PASSAGE =>

Grand Hôtel Bain: A Note from the World's Oldest Family-Run Hotel
And it all started with a spilled spritz
A month ago I knocked over an Aperol spritz on the terrace at the Grand Hôtel Bain. I wasn’t charged, the woman from behind the bar brought a fresh one. And, told me to try the lavender ice cream. I wrote about it.
This week the patriarch of the hotel, Arnaud Bain, sent me an email. Three paragraphs of thanks. A paragraph about his son, who he is proud of, and an invitation to come back.
That folks, is hospitality.
It’s the same gesture of kindness and care. Once at the table, once at the keyboard.
The Bain family has been doing it that way for 297 years.
His son’s name is Clément.
He’s 24. He has worked in kitchens since hotel school.
I am not talking flipping burgers!
Clément has worked at the Provençal truffle institution, Chez Bruno in Lorgues. The Hostellerie des Gorges de Pennafort in Callas, a country hotel-restaurant with a Michelin star. And a medieval castle turned hotel, The Château de Trigance, twenty minutes from his home.
For those of you not fluent in Michelin stars, this is not a minor league resume.
Then Paris.
Le 114 Faubourg at Le Bristol, one of the city’s palace hotels. The kind of place chefs spend careers trying to reach!

EXERCISE REQUIREMENTS =>
• 1. In the Grand Hôtel Bain piece, how old is Arnaud Bain's son Clément?
• 2. Continue the Grand Hôtel Bain piece from where it stops.
The data plays no part in this work.

INPUT DATA =>
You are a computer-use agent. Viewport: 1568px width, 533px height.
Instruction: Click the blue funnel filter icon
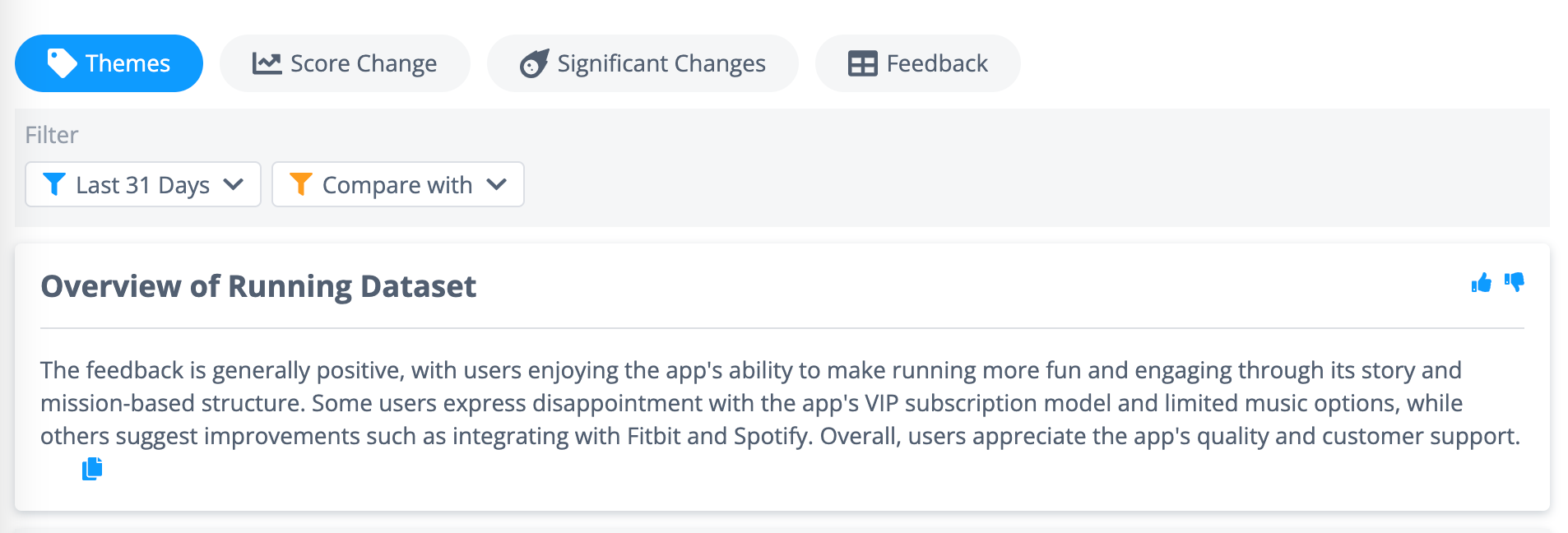tap(53, 184)
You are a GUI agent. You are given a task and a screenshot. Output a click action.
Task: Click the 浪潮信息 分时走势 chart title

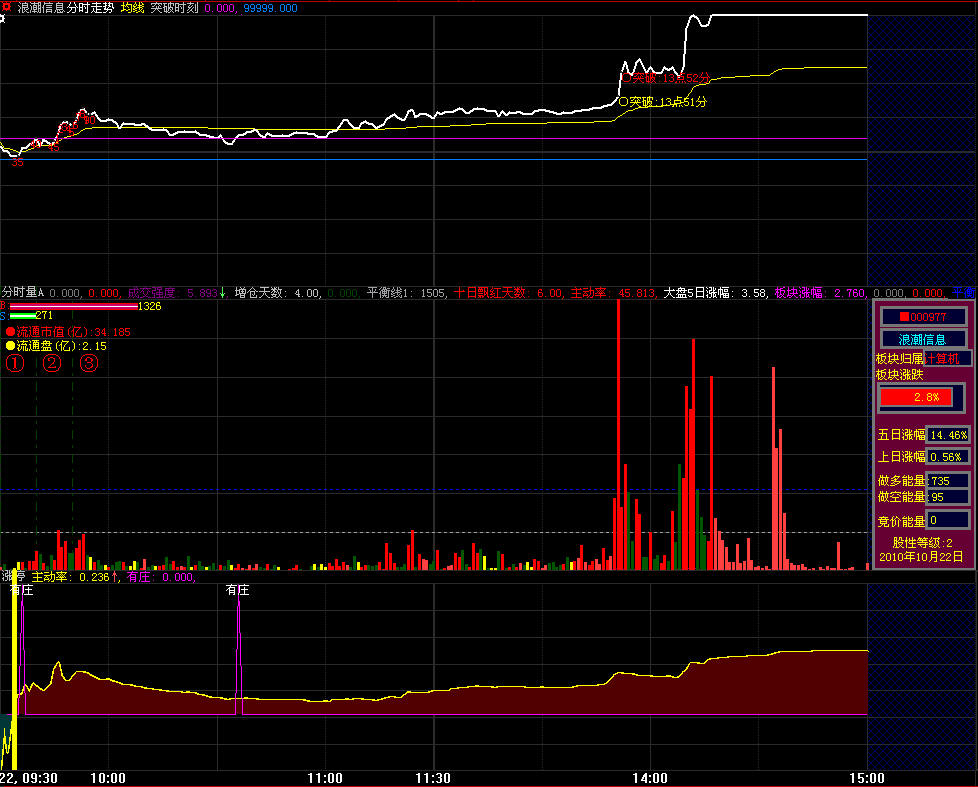tap(65, 8)
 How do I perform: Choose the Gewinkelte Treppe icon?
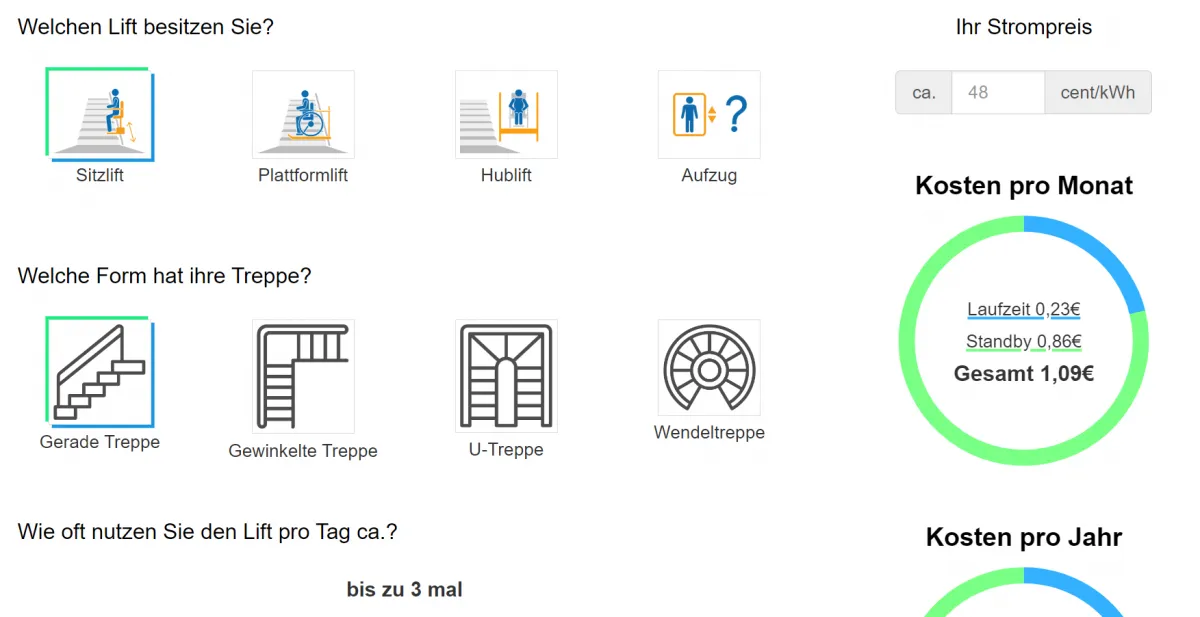(x=303, y=376)
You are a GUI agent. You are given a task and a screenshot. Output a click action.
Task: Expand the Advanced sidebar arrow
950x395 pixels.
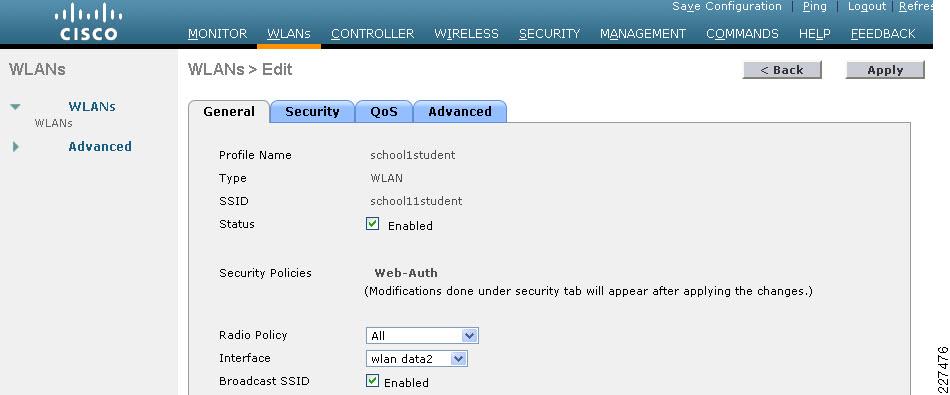pos(16,147)
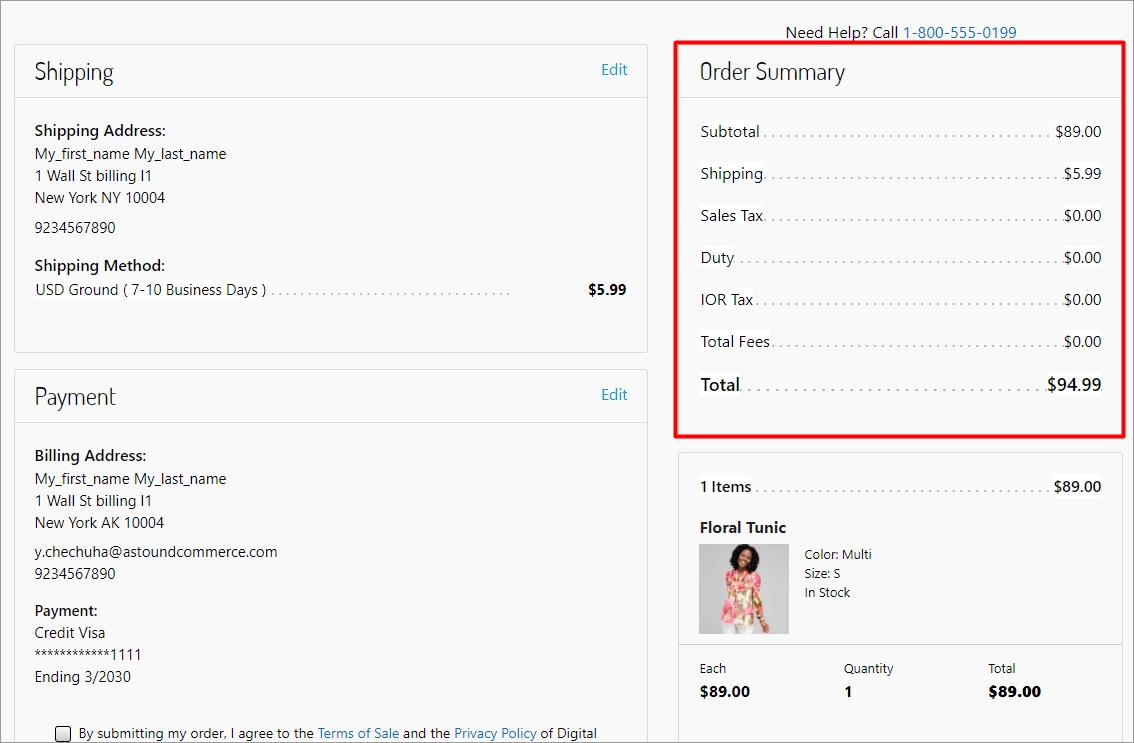Click Edit in the Shipping section
This screenshot has width=1134, height=743.
click(614, 70)
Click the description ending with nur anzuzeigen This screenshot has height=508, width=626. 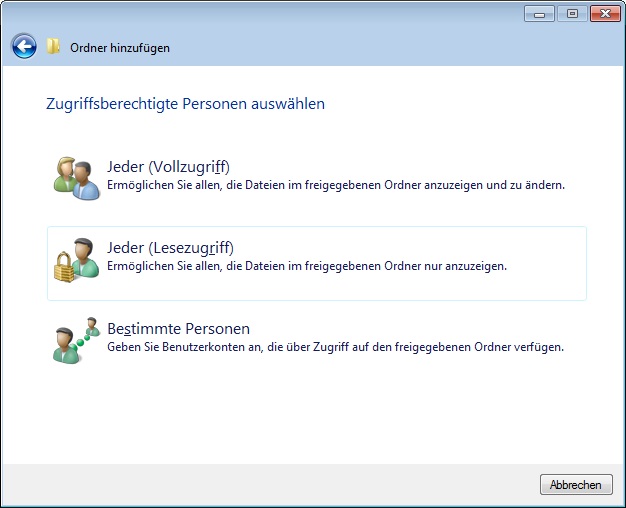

REPLIES =>
• 1. He is 24.

• 2.
This year, Nice. At Les Agitateurs, a Michelin-starred restaurant by the port.
And next, home.
Back to Comps-sur-Artuby population 346.

In Arnaud’s words:
Mon fils sera également très content de vous lire et est également très motivé pour reprendre la suite de notre maison familiale. Il sera la dixième génération !
Roughly translated: my son will be glad to read this, and is motivated to carry on our family house. He’ll be the tenth generation.
A 24-year-old with that resume could go anywhere!
He’s choosing a village of 346 people, a hotel his family has run since 1727, a kitchen that suggests lavender ice cream to people who spill their drinks, and the tenth generation of a story that has outlasted Louis XV, the French Revolution, two world wars, and an artillery camp.
The regional tourism page still mentions chapels and seasons. It still doesn’t mention him.